一方、同じソウルの他の薬局でも風邪薬と鎮痛剤の販売が目立っており、総合風邪薬であるタイレノール、テラフルなどは品切れ状態が続く。韓国国内では通年の13倍以上も注文量が増えた薬局があるそうで、国内で新型コロナウイルスやインフルエンザなどが流行した際にもありえないような現象となっているようだ。
医薬品販売量の激増の要因となっているのが「代工」の存在だ。代工とは、海外で品物を大量に購入した後、中国本土に持って行って販売する個人や組織を指す。もともと免税店やブランド売場などで使われていた用語だったが、最近は中国人大量購入者全体を指す言葉として定着した。

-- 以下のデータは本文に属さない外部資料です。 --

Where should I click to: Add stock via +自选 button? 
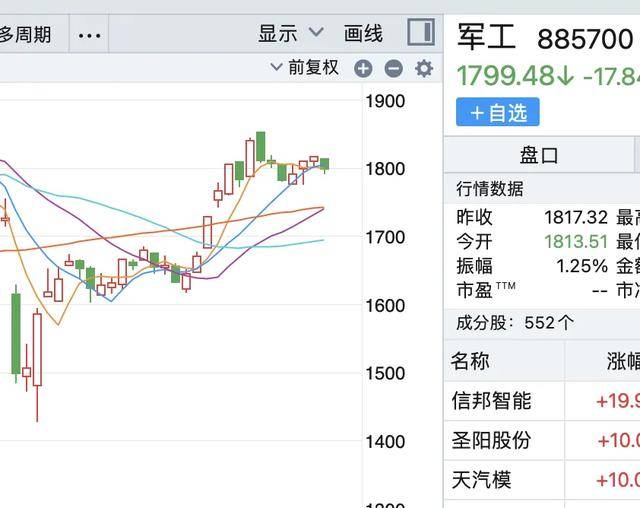(498, 112)
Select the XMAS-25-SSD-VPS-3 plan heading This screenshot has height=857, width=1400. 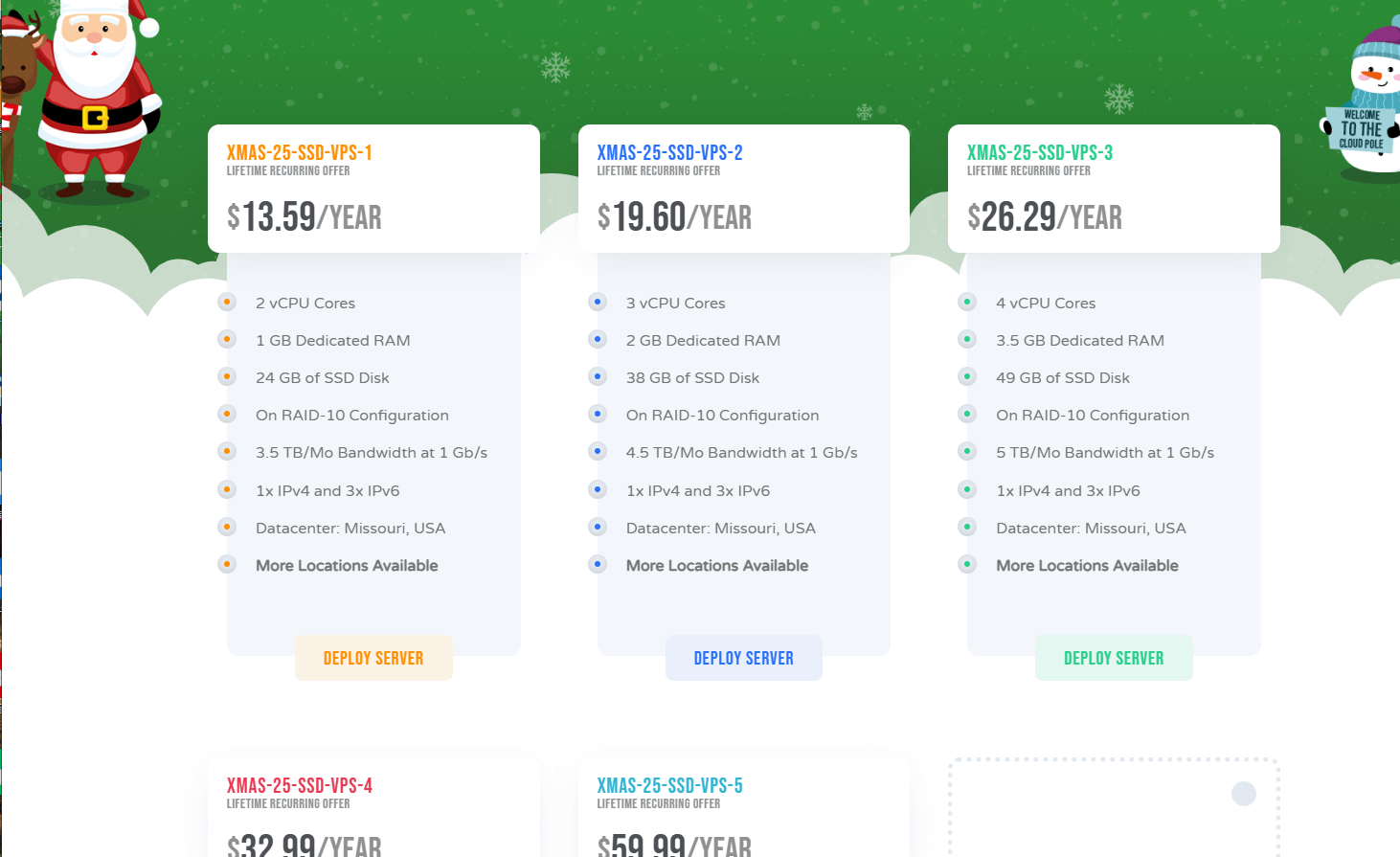point(1039,152)
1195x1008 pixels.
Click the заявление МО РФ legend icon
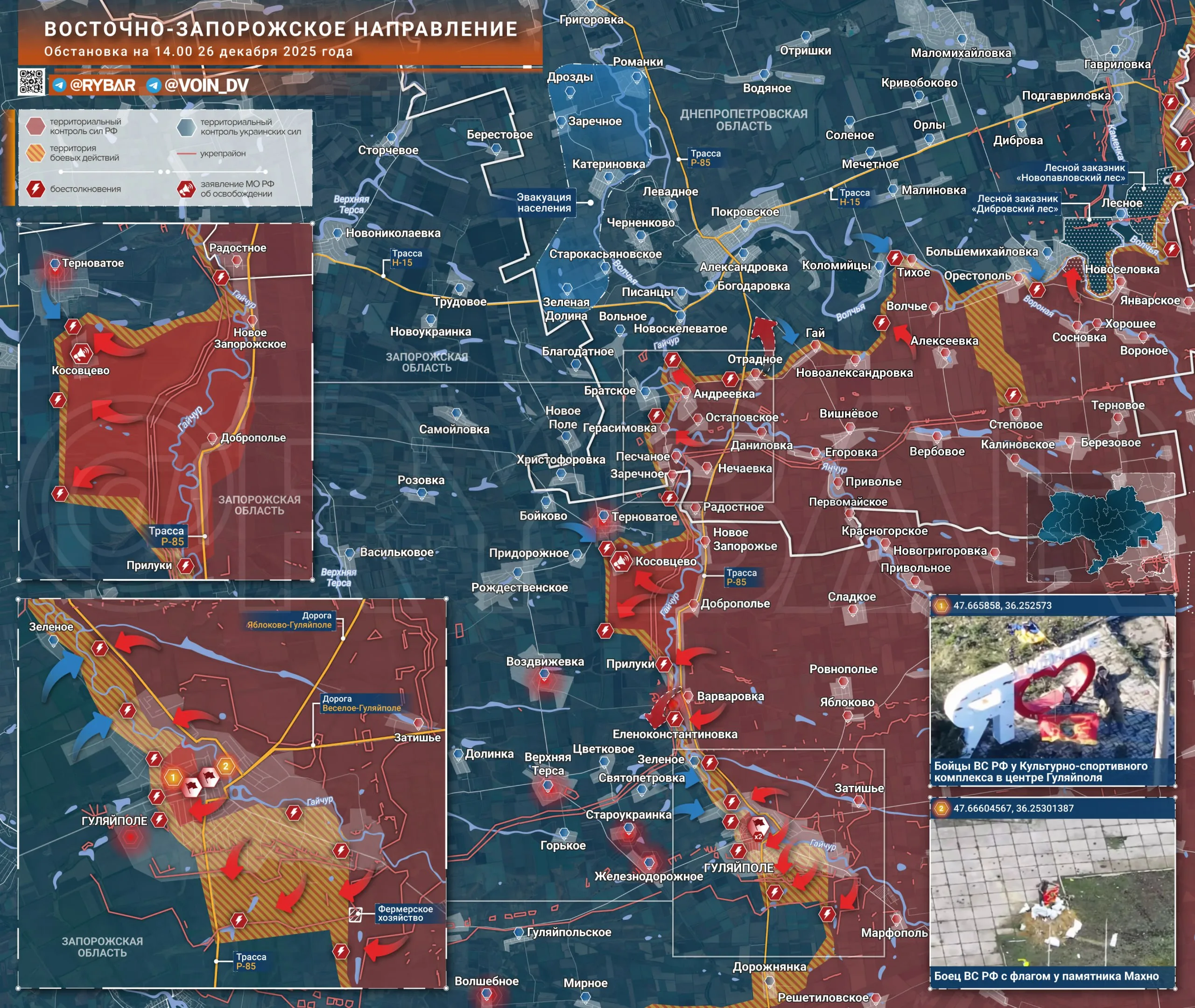point(186,189)
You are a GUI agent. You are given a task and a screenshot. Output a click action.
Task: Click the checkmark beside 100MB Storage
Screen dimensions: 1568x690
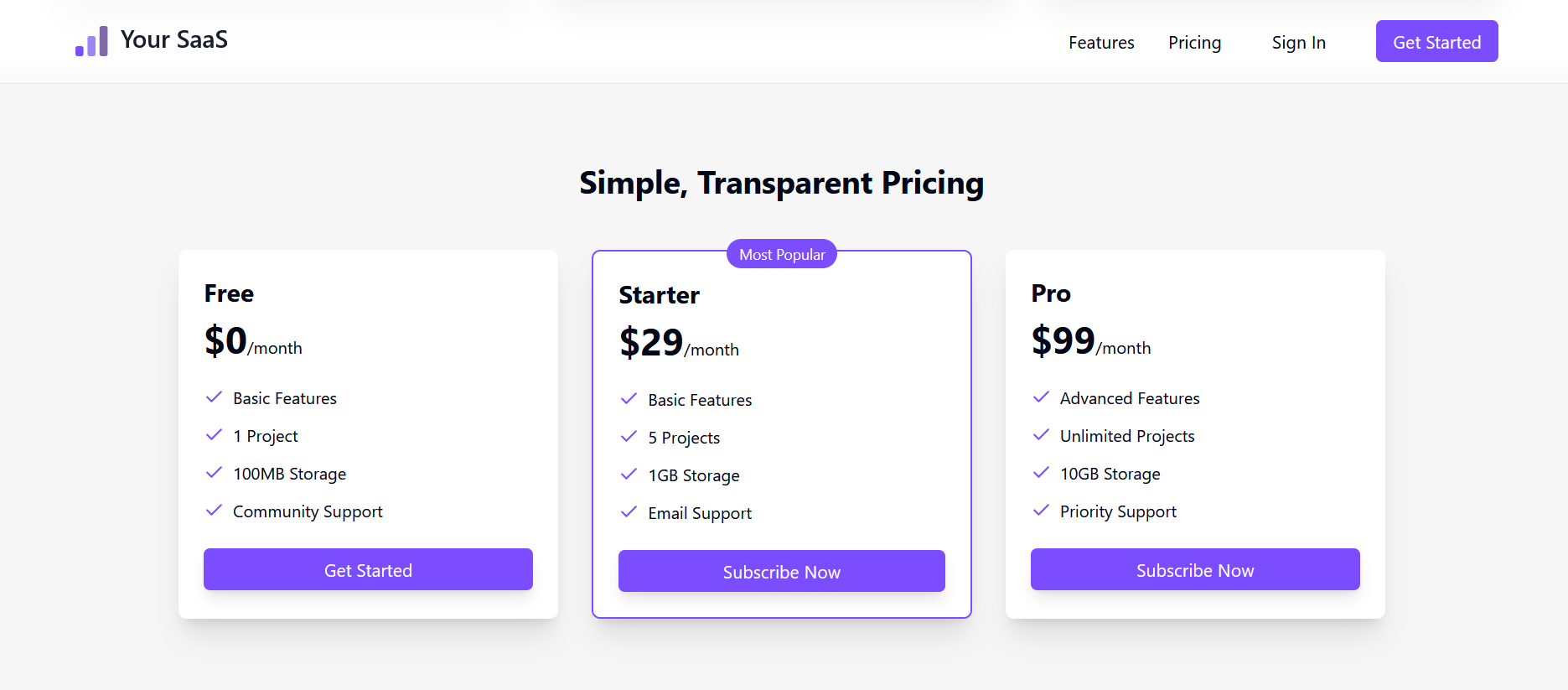(x=214, y=472)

韓国の薬業界関係者が現地メディアに答えたところによれば、「全商品を合わせた1カ月の売り上げが、1日、しかも1品目で達成される薬局もある。意図的な大量購入でなければ説明が難しい」そうだ。家族・知人に送るならまだしも、代工による爆買いが続けば市場の需給もおかしくなる。そのような状態になることに危機感を感じたのか、一部の流通会社は出荷統制を独自に開始した状況だ。
前出のA氏によれば、「中国国内には、日本や韓国だけでなく、欧州から商品を大量に買い付けてくる代工も増えている」という。報道を見る限り、タイなど近隣の東南アジア諸国でも事情は似通っている。世界中から風邪薬や解熱剤を掃除機のように吸い上げている中国社会。パンデミックがこれからさらに本格化した場合どうなるか。周辺国にとっては、ますます対岸の火事として見過ごせなくなりそうだ。